### Records provided

□ □ □ □ □ □ □

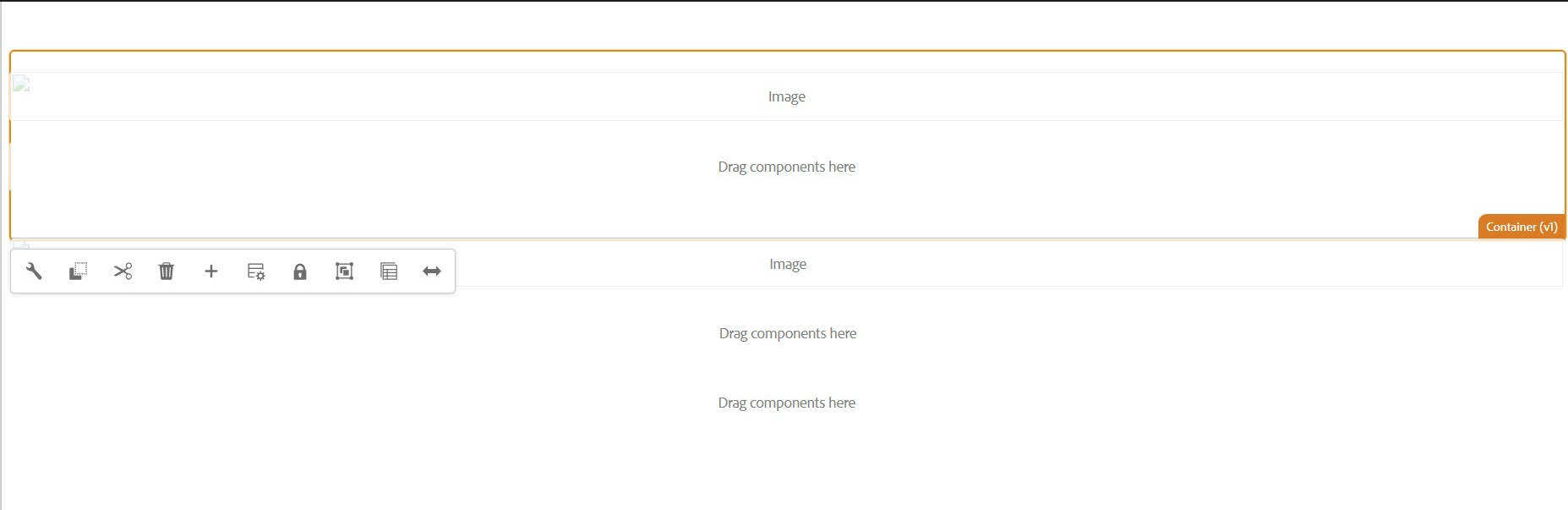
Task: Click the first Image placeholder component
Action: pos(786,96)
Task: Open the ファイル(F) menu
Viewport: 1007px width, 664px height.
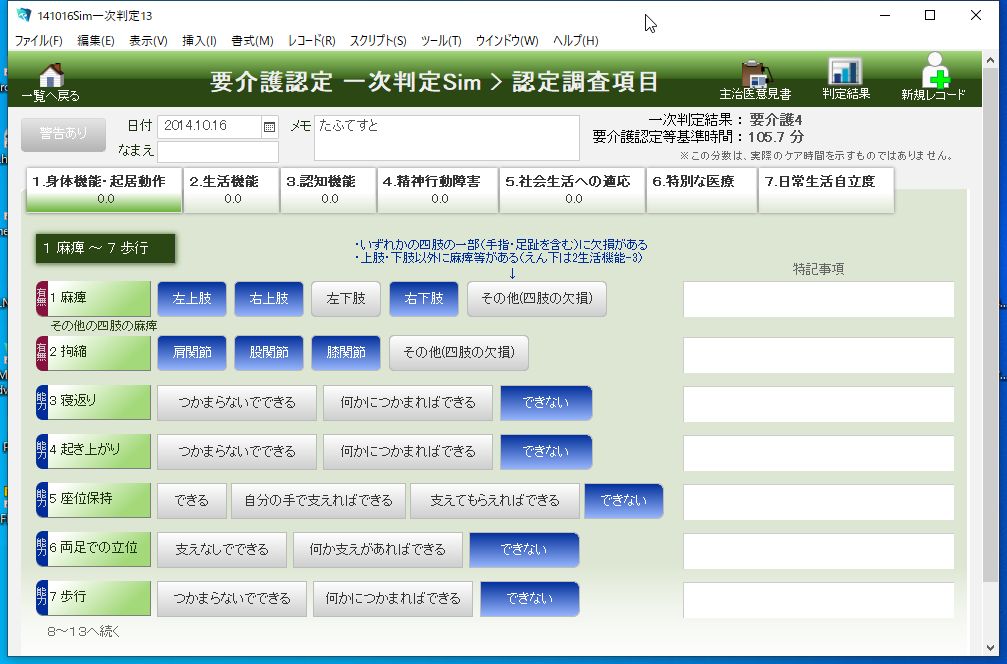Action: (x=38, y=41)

□ □ □ □ □ □ □

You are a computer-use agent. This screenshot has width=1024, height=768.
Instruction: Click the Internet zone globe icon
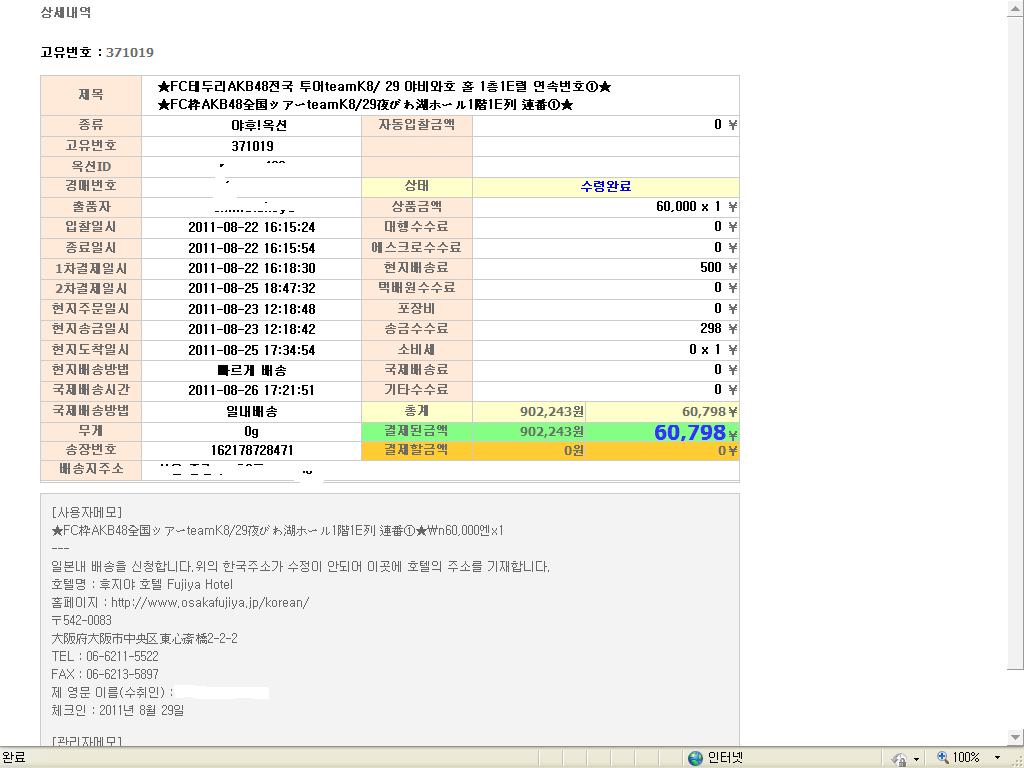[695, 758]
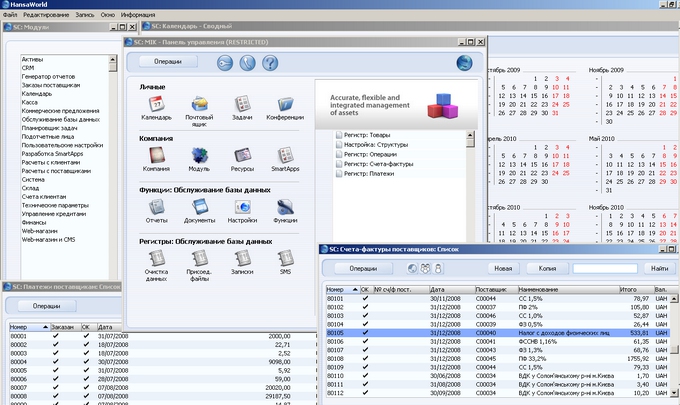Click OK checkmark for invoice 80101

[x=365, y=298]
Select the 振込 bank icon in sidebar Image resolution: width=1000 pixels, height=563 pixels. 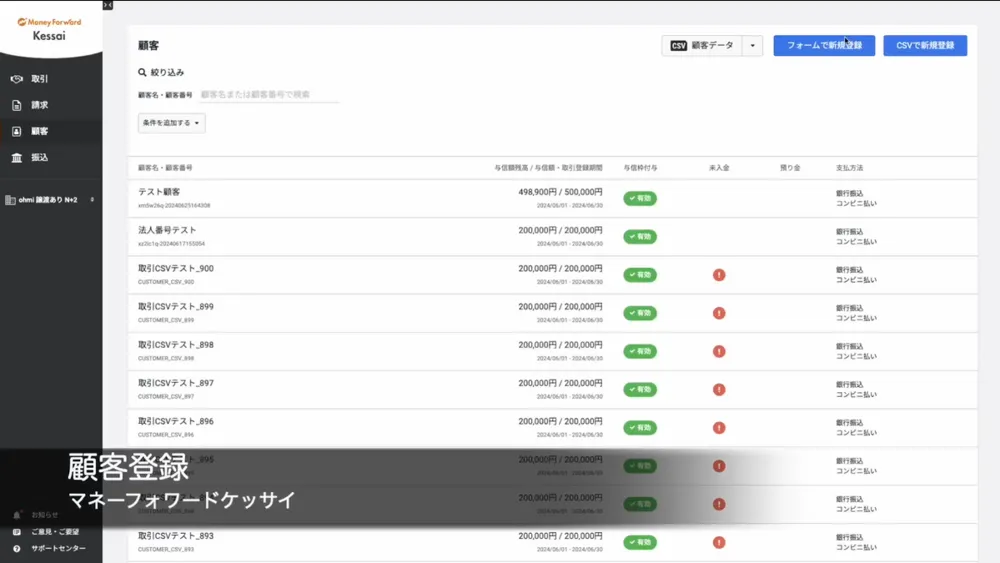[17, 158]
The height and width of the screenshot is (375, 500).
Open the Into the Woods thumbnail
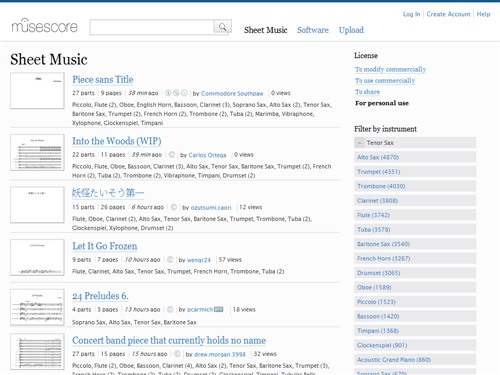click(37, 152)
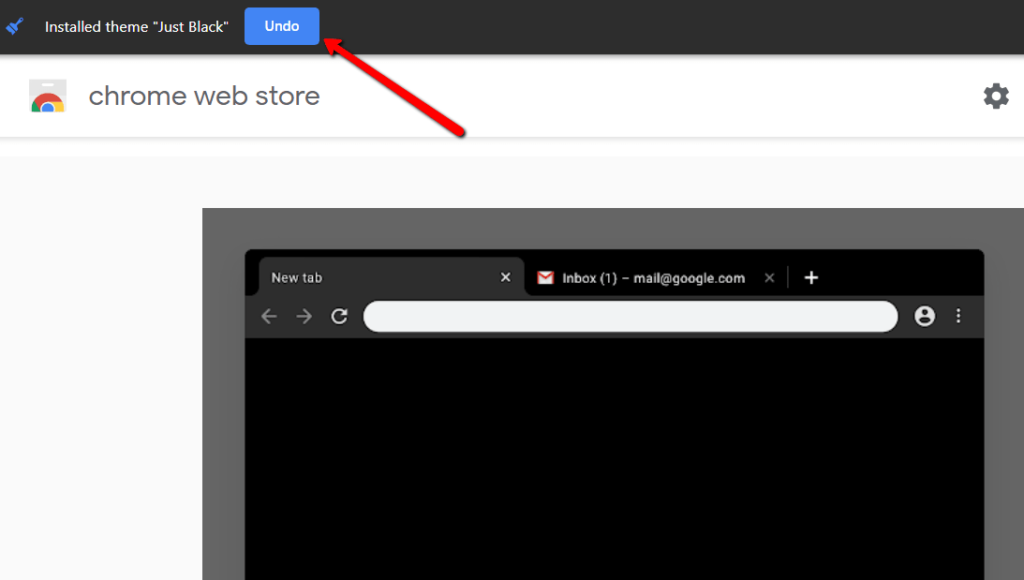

□ □ □ □ □ □ □

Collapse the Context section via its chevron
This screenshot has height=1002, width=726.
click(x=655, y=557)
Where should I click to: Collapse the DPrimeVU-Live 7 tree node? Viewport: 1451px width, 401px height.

□ □ □ □ □ □ □

### Work request
Each line in the records above with "Collapse" must be returned.

### Result for this exercise
Collapse the Context section via its chevron
Where should I click to: Collapse the DPrimeVU-Live 7 tree node? Viewport: 1451px width, 401px height.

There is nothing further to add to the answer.